The presence of others who see what we see and hear what we hear assures us of the reality of the world and of ourselves.

Thursday, 13 August 2009

Public - Private Paradox in Housing

The paradox of the new open space in housing ensembles is its ambiguity: it attempts to be both public and private. For what and for whom are these little squares intended? Who actually uses them and in what ways? Newcomers who stroll around these layouts feel slightly confused: Is this a public park? A private garden for the residents of the villas? Or is it other way around, and are passers-by invited to look at the residents on their terraces? Sometimes such paradoxical experiences are what makes these spaces so fascinating. The old meanings of private life and public domain shift and lose their unequivocalness. The new open space brings urban life into traditional housing block through visual links with the city and by permitting entry to other users.

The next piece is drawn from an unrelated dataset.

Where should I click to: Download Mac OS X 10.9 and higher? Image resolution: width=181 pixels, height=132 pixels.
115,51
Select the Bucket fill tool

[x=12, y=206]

At times private and public seem to seamlessly flow into one another. Crucial elements in the organization and experience of the public and private domains are the boundaries and transitions: entrances to the dwellings, back sides of the buildings, gardens and the place for cars. The logic of the perimeter block however gets reversed: the inner side becomes its formal side and front side to the entrances.

An important
consequence in the reversal is that the "backs of the houses" are on the outer side and therefore eventually in a public area. The reversal of the block principle also means that the car cannot be parked right by the door and this in some opinions creates a feeling of belonging to the community. However the ambiguous status of the new open space is not a collective one: most of these kind of spaces created in the Netherlands for example are public property. These new ensembles can be seen as experiments. They are hybrids, the sense of public-private spaces is being sought anew.